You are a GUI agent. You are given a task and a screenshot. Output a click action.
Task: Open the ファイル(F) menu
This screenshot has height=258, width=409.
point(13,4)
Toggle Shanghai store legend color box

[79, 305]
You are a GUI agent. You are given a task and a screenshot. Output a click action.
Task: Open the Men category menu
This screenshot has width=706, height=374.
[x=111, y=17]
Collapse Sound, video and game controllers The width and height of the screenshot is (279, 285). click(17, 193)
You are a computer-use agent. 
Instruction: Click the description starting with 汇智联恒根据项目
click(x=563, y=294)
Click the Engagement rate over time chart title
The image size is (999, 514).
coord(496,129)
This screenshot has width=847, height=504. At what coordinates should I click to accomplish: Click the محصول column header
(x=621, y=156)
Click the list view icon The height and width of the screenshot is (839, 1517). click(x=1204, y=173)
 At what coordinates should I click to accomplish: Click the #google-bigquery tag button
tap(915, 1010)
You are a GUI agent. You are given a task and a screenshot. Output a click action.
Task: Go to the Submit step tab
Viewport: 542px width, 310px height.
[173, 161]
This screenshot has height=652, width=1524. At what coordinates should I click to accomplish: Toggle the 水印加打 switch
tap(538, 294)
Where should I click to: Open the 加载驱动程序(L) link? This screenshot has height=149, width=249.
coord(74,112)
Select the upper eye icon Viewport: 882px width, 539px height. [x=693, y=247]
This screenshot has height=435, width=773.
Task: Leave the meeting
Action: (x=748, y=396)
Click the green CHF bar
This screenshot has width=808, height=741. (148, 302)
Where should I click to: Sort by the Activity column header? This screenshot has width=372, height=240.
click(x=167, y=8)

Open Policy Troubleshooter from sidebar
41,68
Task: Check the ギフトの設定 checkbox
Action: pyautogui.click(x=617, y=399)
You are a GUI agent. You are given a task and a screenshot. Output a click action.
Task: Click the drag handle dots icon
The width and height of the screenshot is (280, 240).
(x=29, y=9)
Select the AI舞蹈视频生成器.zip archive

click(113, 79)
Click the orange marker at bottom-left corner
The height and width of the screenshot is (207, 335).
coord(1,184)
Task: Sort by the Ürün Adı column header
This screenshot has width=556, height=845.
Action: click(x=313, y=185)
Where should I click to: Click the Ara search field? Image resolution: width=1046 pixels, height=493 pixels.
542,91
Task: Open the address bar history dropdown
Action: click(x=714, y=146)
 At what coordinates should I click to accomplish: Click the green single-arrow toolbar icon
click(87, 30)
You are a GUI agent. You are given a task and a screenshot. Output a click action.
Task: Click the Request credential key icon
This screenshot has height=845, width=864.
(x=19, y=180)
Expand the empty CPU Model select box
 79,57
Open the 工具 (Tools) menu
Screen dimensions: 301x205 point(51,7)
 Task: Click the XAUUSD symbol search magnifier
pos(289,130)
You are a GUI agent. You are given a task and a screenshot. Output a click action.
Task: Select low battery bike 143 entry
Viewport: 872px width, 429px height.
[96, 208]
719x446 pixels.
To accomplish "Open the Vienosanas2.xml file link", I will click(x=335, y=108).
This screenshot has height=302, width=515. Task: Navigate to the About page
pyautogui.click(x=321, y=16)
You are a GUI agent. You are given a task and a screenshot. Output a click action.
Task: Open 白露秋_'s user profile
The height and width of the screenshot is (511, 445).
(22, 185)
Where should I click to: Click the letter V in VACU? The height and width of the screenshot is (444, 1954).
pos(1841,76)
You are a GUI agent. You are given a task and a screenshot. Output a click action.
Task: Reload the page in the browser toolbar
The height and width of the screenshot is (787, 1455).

_____

**Problem details:** Update all of the items above by replacing "GUI agent" with "interface agent" everywhere it occurs, and write them out again with nothing else changed.

**Expected answer:**
You are a interface agent. You are given a task and a screenshot. Output a click action.
Task: Open the ファイル(F) menu
This screenshot has height=258, width=409.
point(13,4)
Toggle Shanghai store legend color box

[79, 305]
You are a interface agent. You are given a task and a screenshot. Output a click action.
Task: Open the Men category menu
This screenshot has width=706, height=374.
[x=111, y=17]
Collapse Sound, video and game controllers The width and height of the screenshot is (279, 285). click(17, 193)
You are a computer-use agent. 
Instruction: Click the description starting with 汇智联恒根据项目
click(x=563, y=294)
Click the Engagement rate over time chart title
The image size is (999, 514).
coord(496,129)
This screenshot has width=847, height=504. At what coordinates should I click to accomplish: Click the محصول column header
(x=621, y=156)
Click the list view icon The height and width of the screenshot is (839, 1517). click(x=1204, y=173)
 At what coordinates should I click to accomplish: Click the #google-bigquery tag button
tap(915, 1010)
You are a interface agent. You are given a task and a screenshot. Output a click action.
Task: Go to the Submit step tab
Viewport: 542px width, 310px height.
[173, 161]
This screenshot has height=652, width=1524. At what coordinates should I click to accomplish: Toggle the 水印加打 switch
tap(538, 294)
Where should I click to: Open the 加载驱动程序(L) link? This screenshot has height=149, width=249.
coord(74,112)
Select the upper eye icon Viewport: 882px width, 539px height. [x=693, y=247]
This screenshot has height=435, width=773.
Task: Leave the meeting
Action: (x=748, y=396)
Click the green CHF bar
This screenshot has width=808, height=741. (148, 302)
Where should I click to: Sort by the Activity column header? This screenshot has width=372, height=240.
click(x=167, y=8)

Open Policy Troubleshooter from sidebar
41,68
Task: Check the ギフトの設定 checkbox
Action: pyautogui.click(x=617, y=399)
You are a interface agent. You are given a task and a screenshot. Output a click action.
Task: Click the drag handle dots icon
The width and height of the screenshot is (280, 240).
(x=29, y=9)
Select the AI舞蹈视频生成器.zip archive

click(113, 79)
Click the orange marker at bottom-left corner
The height and width of the screenshot is (207, 335).
coord(1,184)
Task: Sort by the Ürün Adı column header
This screenshot has width=556, height=845.
Action: click(x=313, y=185)
Where should I click to: Click the Ara search field? Image resolution: width=1046 pixels, height=493 pixels.
542,91
Task: Open the address bar history dropdown
Action: click(x=714, y=146)
 At what coordinates should I click to accomplish: Click the green single-arrow toolbar icon
click(87, 30)
You are a interface agent. You are given a task and a screenshot. Output a click action.
Task: Click the Request credential key icon
This screenshot has height=845, width=864.
(x=19, y=180)
Expand the empty CPU Model select box
 79,57
Open the 工具 (Tools) menu
Screen dimensions: 301x205 point(51,7)
 Task: Click the XAUUSD symbol search magnifier
pos(289,130)
You are a interface agent. You are given a task and a screenshot. Output a click action.
Task: Select low battery bike 143 entry
Viewport: 872px width, 429px height.
[96, 208]
719x446 pixels.
To accomplish "Open the Vienosanas2.xml file link", I will click(x=335, y=108).
This screenshot has height=302, width=515. Task: Navigate to the About page
pyautogui.click(x=321, y=16)
You are a interface agent. You are given a task and a screenshot. Output a click action.
Task: Open 白露秋_'s user profile
The height and width of the screenshot is (511, 445).
(22, 185)
Where should I click to: Click the letter V in VACU? The height and width of the screenshot is (444, 1954).
pos(1841,76)
You are a interface agent. You are given a task and a screenshot. Output a click action.
Task: Reload the page in the browser toolbar
The height and width of the screenshot is (787, 1455).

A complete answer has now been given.